Kazi Sharif Kaikobad is a former major general in the Bangladesh Army. He is the former director general of Bangladesh Ansar and the Village Defence Party.

Career 
Kaikobad was commissioned in Bangladesh Army on December 21, 1984 in the Corps of Artillery with 11th BMA long Course. He was the first resident high commissioner to Nigeria. Previously he was assigned as Managing Director, Bangladesh Machine Tools Factory Limited. He also served as Senior Directing Staff of National Defence College, Mirpur. He was instructor at Bangladesh Military Academy and Artillery Centre & School.

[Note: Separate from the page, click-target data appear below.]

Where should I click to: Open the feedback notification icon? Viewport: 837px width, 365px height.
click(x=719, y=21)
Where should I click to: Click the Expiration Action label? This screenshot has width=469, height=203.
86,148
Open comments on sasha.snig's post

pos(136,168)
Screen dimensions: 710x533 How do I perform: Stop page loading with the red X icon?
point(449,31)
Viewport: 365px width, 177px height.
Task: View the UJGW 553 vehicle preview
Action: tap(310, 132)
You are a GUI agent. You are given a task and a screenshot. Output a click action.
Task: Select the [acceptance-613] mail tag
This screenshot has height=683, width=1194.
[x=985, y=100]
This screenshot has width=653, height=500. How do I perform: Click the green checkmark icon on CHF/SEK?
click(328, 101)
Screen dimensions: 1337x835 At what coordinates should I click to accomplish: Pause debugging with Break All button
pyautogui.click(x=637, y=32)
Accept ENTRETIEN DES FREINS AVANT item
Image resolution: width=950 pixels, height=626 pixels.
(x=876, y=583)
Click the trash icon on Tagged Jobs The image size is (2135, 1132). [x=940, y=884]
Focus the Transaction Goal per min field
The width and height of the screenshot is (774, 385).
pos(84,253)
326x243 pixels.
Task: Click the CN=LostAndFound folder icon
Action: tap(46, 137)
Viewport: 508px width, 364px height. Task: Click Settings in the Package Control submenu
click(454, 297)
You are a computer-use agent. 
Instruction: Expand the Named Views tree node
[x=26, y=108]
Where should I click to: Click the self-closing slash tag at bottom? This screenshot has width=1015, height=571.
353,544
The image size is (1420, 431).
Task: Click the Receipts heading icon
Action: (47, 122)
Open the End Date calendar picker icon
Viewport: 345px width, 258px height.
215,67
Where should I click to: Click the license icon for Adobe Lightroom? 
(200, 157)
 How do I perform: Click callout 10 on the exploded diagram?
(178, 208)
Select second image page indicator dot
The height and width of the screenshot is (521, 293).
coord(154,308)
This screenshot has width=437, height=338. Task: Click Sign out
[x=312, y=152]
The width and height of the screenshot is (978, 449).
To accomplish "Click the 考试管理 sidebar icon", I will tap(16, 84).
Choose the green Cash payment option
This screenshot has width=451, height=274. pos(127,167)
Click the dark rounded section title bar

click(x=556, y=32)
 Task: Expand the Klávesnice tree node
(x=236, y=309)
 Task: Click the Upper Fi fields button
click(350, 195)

He commanded three BGB battalions, two artillery regiments and two artillery brigades(9 artillery brigade & 55 artillery brigade) . He was deployed in United Nations Mission in Bosnia & Herzegovina and United Nations Mission in Ethiopia and Eritrea.

He graduated from University of Chittagong. He is a graduate of Defence Services Command and Staff College, Mirpur and also completed National Defence Course at National Defence College, Mirpur.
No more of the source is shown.